Chromosomes are bundles of DNA and other stuff that are stored in the nucleus of your cells. Most people have 23 pairs of chromosomes, one set from mom, and one set from dad. 22 of these pairs look the same in all humans, but the last pair is known as the sex chromosomes: X and Y.
Generally, biological females have two X chromosomes, and biological males have one X and one Y. The Y chromosome is less than half the size of the X, and it contains way fewer functional genes. But it wasn't always this way. Hundreds of millions of years ago, the X and Y chromosomes of our human ancestors were the same size and they could swap genetic information with each other through a process called "genetic recombination." Recombination helps us evolve over time and protects against potentially dangerous mutations in our genes. But at some point, the X and Y chromosomes became so different that they lost most of their ability to recombine. So any mutations that changed or deleted part of the Y chromosome couldn't really be fixed, and it kept shrinking over millions of generations.

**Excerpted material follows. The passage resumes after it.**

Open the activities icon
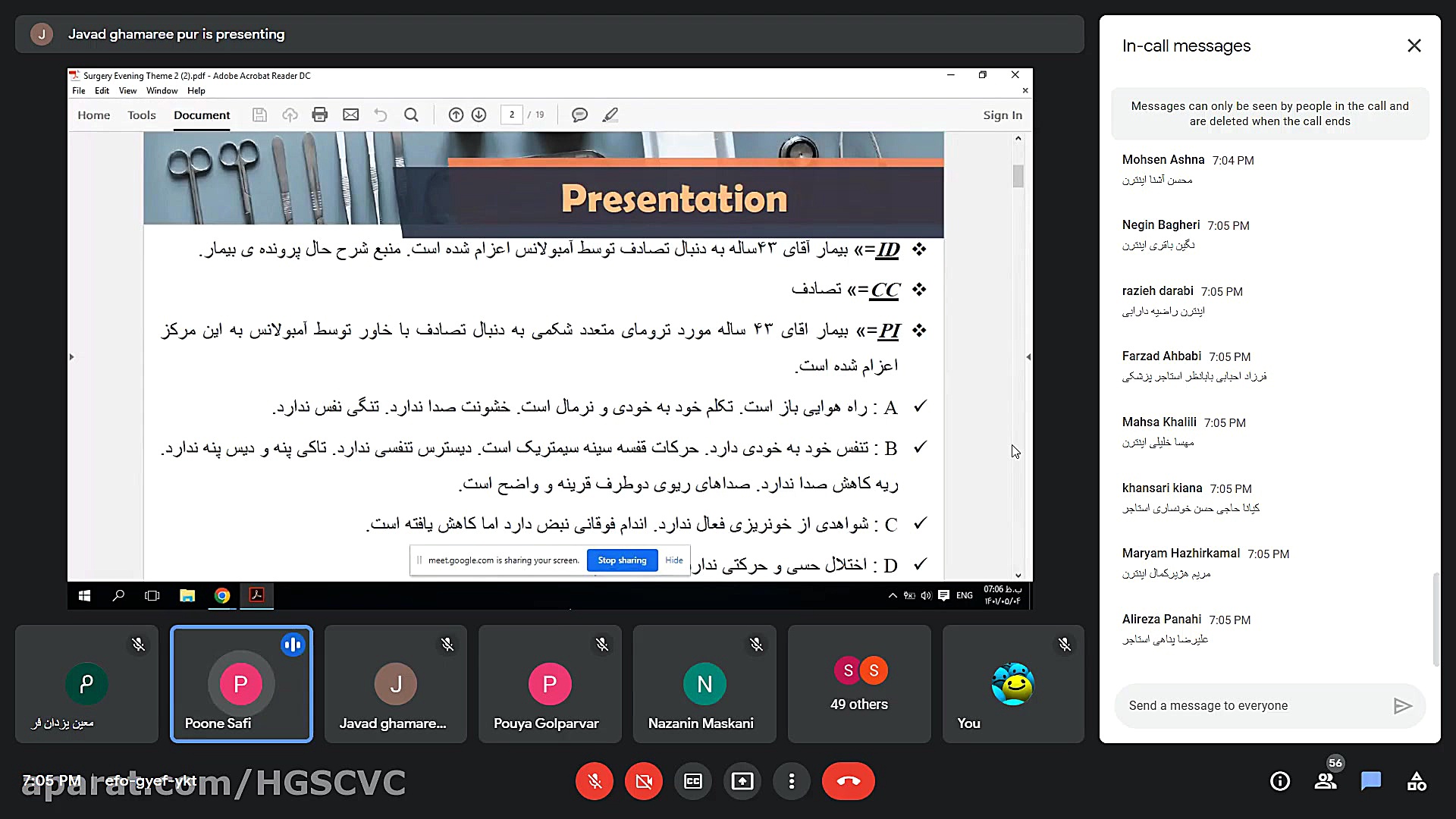Image resolution: width=1456 pixels, height=819 pixels. 1417,781
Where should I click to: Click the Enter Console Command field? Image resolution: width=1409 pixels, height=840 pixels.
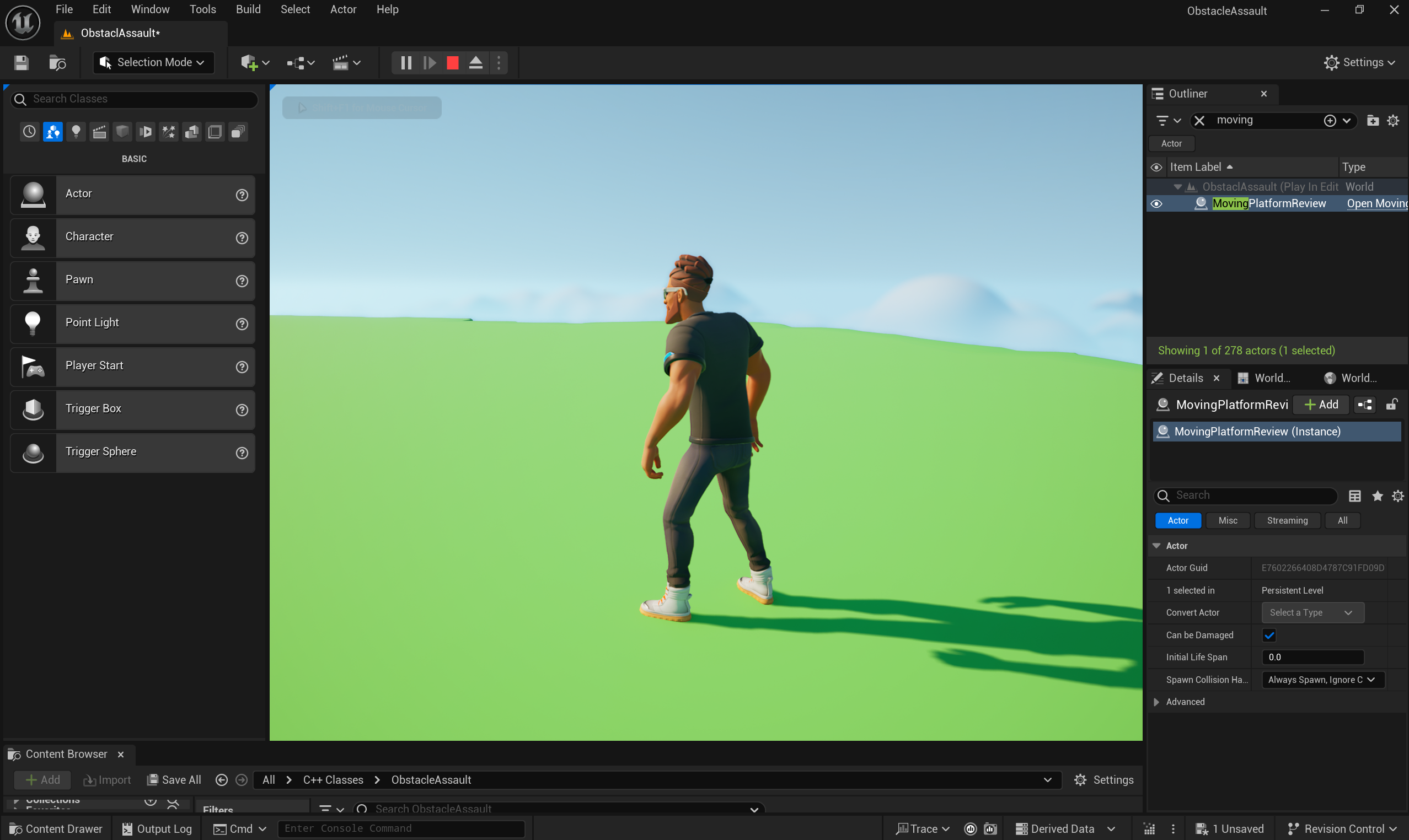tap(401, 828)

Today, in humans, the Y chromosome that men are carrying around with them has only 3% of the functional genes it once did.
But fear not, Y-havers! Many researchers think that this decay seems to have leveled off in most mammals including humans, over the past 25 million years or so. For example, two studies in 2014, one by MIT researchers and one by Swiss scientists, analyzed Y chromosomes across 8-15 mammalian species. As expected, they found some of the same sex-determining genes, like the SRY gene, which helps develop all those male reproductive bits, but they also found genes conserved across Y chromosomes in many species that didn't have to do with maleness.

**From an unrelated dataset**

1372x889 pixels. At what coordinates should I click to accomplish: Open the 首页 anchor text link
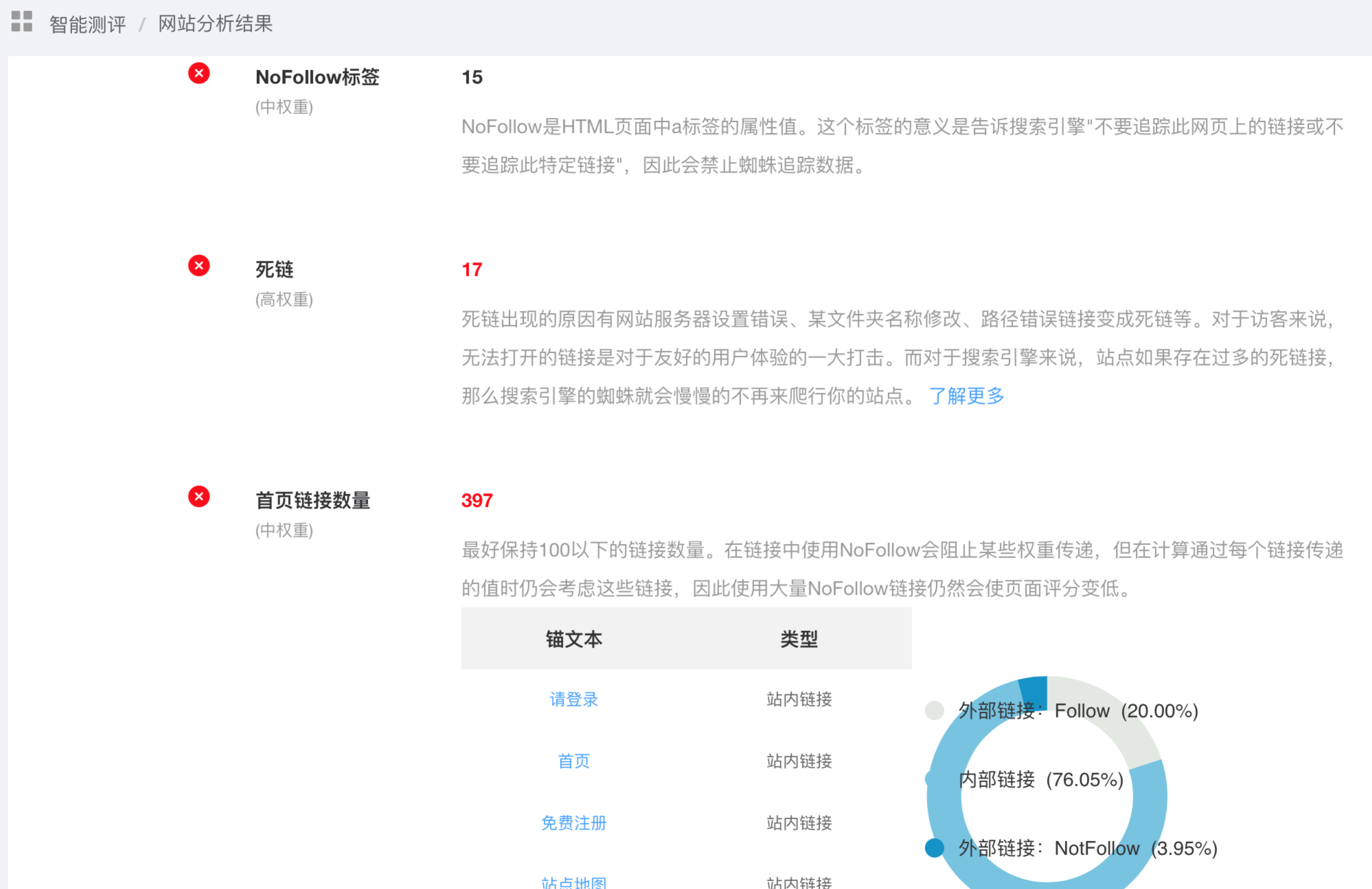[x=574, y=761]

These are regulatory genes, genes that regulate the expression of other genes by basically turning them on and off. While most genes on sex chromosomes only need one copy to function normally, scientists think some important regulatory genes require pairs. So in females, each X chromosome has one half of a pair of regulatory genes and in males, there's one gene on the X and the paired one is on the Y. So the scientists think that a lot of Y chromosome genes work with the genes on the X chromosome to help regulate other genes that shape healthy human development.
But lots more research needs to be done to figure out which pairs of genes affect which parts of development. No matter what though, it seems that the Y chromosome isn't just about creating "male-ness" after all and it's probably not going anywhere anytime soon.